Alpha finit de faire fondre l'acier en fusion, écartant la flaque brûlante et luisante d'un simple coup télékinétique afin de pouvoir marcher de manière sûre avec Zeta planquée entre ses sabots pour la suivre maladroitement. S'offraient à elles une scène qui n'était pas très avantageuse... Tinsk était enchaîné sur une poutre en bois, la dite Générale juste à coté de lui, alors que tenaient en joue une trentaine de soldats retranchés, tenant leur arme en tremblant légèrement.

« Les filles... même si je suis soulagé de vous voir saines et sauves... vous n'auriez pas dû... » déclara Tinsk, entravé.

« Nous ne pouvons vous laisser ici, Père. Jamais. » déclara fermement Alpha.

« Cela ferait presque une belle histoire, digne des plus grands navets sur la robotique... « La Créature s'attache à son Créateur, et fait tout pour le sauver »... comme je l'ai souligné précédemment à votre cher « Père », vous n'êtes qu'une étincelle de vie animée et programmée, qui agit par conséquences logiques. Des logiques que vous ne pouvez comprendre ou défier. Ce bon professeur a tout perdu avant que vous soyez activées... il fallait bien que des gens se mettent à l'aimer à leur place. Vous, en l’occurrence. Et je vais le prouver. » expliqua la jument autoritaire.

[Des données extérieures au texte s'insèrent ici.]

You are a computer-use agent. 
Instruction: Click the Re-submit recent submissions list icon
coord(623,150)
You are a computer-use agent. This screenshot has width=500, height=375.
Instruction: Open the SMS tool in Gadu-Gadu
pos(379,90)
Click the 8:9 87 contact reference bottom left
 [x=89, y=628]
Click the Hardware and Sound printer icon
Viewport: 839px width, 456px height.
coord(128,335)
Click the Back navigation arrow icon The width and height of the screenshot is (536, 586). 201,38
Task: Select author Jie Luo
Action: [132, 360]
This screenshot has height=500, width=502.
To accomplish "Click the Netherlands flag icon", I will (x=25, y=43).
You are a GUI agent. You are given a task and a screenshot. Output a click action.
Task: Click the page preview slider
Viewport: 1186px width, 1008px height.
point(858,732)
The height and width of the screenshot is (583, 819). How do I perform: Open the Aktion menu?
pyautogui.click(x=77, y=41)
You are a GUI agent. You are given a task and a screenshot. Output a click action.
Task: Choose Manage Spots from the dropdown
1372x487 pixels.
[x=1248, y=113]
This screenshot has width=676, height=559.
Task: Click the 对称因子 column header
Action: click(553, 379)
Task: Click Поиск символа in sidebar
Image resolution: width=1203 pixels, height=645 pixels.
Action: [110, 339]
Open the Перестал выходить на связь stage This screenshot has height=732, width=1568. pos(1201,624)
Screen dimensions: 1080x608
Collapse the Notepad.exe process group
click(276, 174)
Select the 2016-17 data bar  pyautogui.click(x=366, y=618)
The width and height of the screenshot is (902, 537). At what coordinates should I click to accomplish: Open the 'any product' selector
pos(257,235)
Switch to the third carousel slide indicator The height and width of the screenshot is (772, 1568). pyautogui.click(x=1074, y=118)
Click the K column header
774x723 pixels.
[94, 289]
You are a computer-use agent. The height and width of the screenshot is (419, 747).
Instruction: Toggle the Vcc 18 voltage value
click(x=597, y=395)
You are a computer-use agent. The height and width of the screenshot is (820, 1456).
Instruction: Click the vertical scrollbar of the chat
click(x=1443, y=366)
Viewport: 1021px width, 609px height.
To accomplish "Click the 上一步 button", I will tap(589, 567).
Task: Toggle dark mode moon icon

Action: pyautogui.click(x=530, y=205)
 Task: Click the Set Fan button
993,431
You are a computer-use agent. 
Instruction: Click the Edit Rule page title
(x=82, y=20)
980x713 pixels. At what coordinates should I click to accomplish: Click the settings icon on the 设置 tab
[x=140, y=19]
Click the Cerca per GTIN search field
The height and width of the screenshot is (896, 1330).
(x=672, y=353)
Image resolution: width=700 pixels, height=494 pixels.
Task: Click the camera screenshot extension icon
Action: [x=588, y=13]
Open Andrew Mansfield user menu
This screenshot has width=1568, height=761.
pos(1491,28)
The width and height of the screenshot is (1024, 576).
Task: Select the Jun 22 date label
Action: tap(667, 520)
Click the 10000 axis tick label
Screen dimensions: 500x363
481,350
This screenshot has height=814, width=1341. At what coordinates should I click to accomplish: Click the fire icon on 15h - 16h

D'une pression sur une télécommande, un bruit strident et désagréable retentit, ressemblant à d'aigus éclairs répétés très rapidement, un peu à la manière d'un réveil. Si pour la majorité de l'assemblée, le bruit était juste désagréable... pour les deux juments de nébuleuse, ce n'était pas la même chose : elles se tortillaient au sol, incapables de faire des gestes contrôlés. Leur expression faciale à elles deux ne semblaient laisser aucun doute, même sur Alpha : elles souffraient, intensément. Des amas de nébuleuse, en intense souffrance mentale et physique à cause d'un son très particulier... et Tinsk ne pouvait rien y faire, si ce n'est souffrir lui-même, intérieurement, de les voir ainsi.